Tornadoes bring destructive winds that can damage and destroy homes beyond repair with little warning. For residents of areas that see frequent tornado activity, such as the Tornado Alley region in the central United States, tornado-proof homes represent added safety and protection from property damage. Building a home that can resist a tornado requires special planning and materials.
Degrees of Resistance
Designing a home that can withstand the force of a tornado is difficult due to the power and unpredictability of tornadoes. The only type of dwelling that is completely safe from tornado damage is one that is built entirely underground. For above-ground homes, the term tornado-proof generally refers to resistance against tornadoes beyond what homes built with conventional materials and methods offer. Tornadoes may still cause damage to a tornado-proof home, but tornado-resistant homes are less likely to experience catastrophic damage than conventional homes.

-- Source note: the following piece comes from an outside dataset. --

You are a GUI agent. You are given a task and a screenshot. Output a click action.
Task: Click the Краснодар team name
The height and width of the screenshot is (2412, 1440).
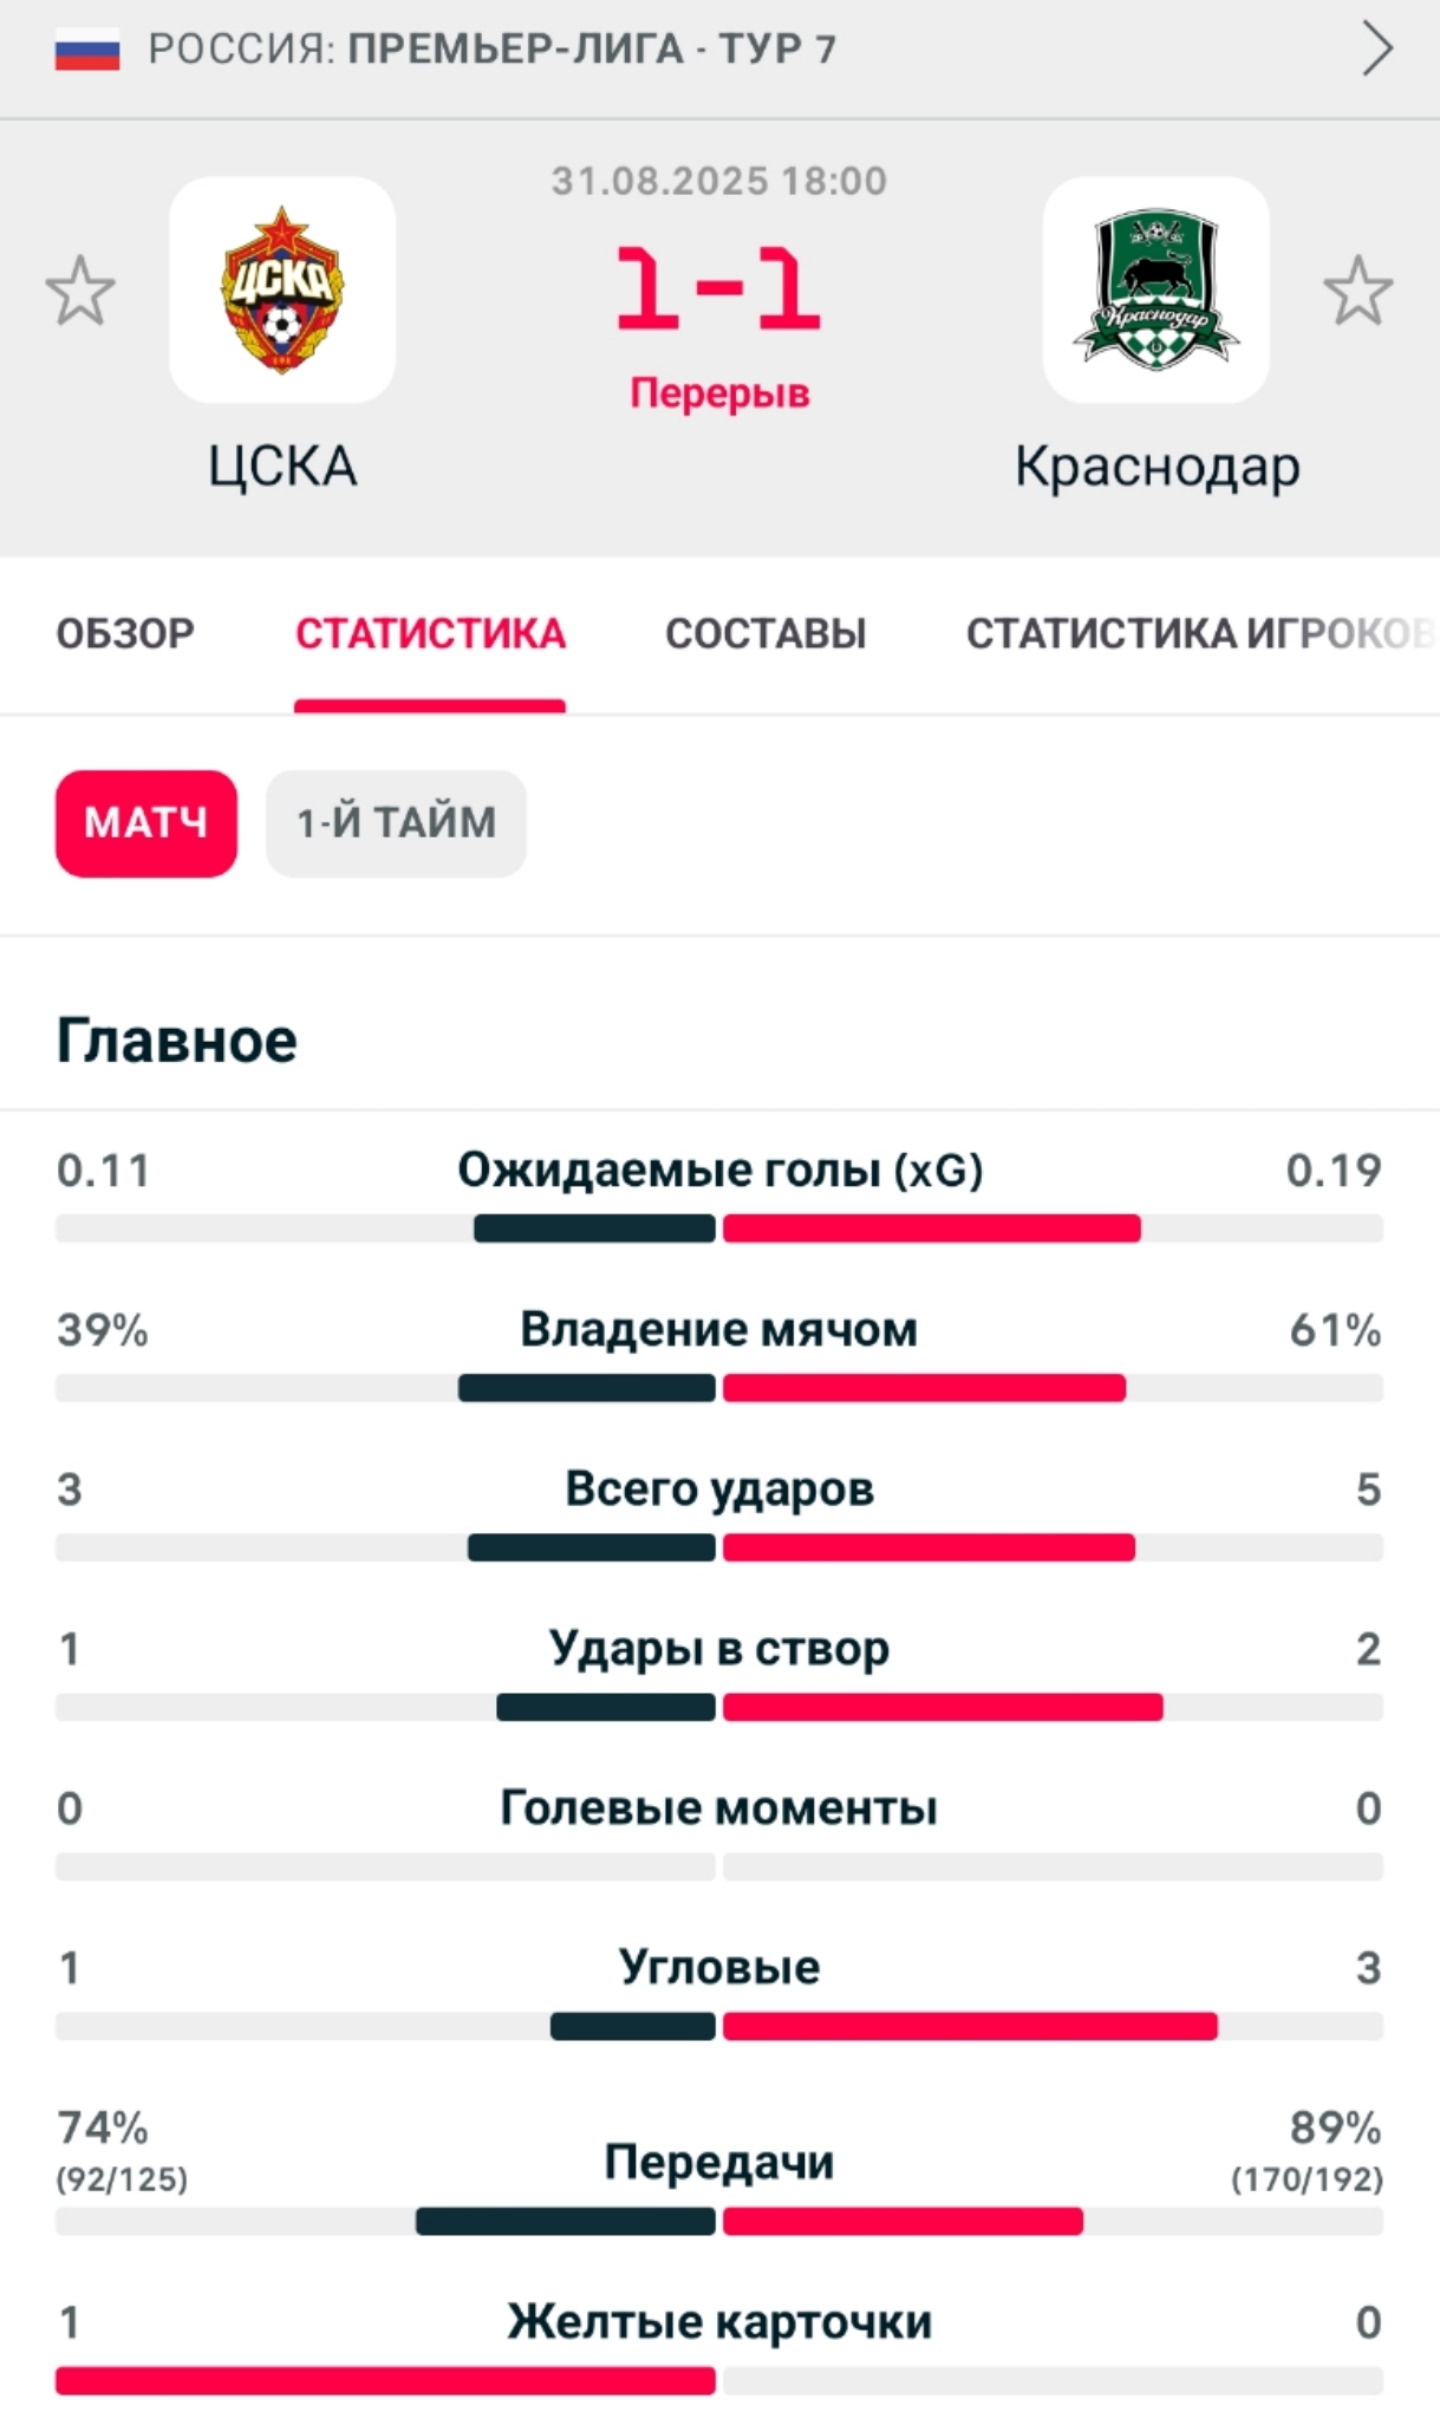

One of the easiest ways to make a home tornado resistant is by using metal ties in its construction. Ties are metal plates that attach the roof rafters to the walls of a home. They also attach the bottoms of walls to the foundation. Ties effectively make it more difficult for tornado winds to lift a roof off of a home or lift the home from its foundation. All types of timber frame construction in tornado-prone areas can benefit from ties.
Reinforced concrete is the essential material for specially designed homes that are meant to withstand powerful tornadoes. Much of what makes this type of home tornado-proof involves its design, including elements such as sloped walls and open channels for wind to blow straight through the structure. Reinforced concrete, which can be poured into forms of all shapes and sizes, allows builders to construct these special walls.
Blown-in windows are a common form of tornado damage when the winds aren't powerful enough to destroy a home entirely. Glass bricks, which are much thicker and stronger than conventional window material, are an option for tornado-resistant homes. A glass brick wall allows light in but doesn't represent a source of dangerous glass shards when tornado-force winds arrive.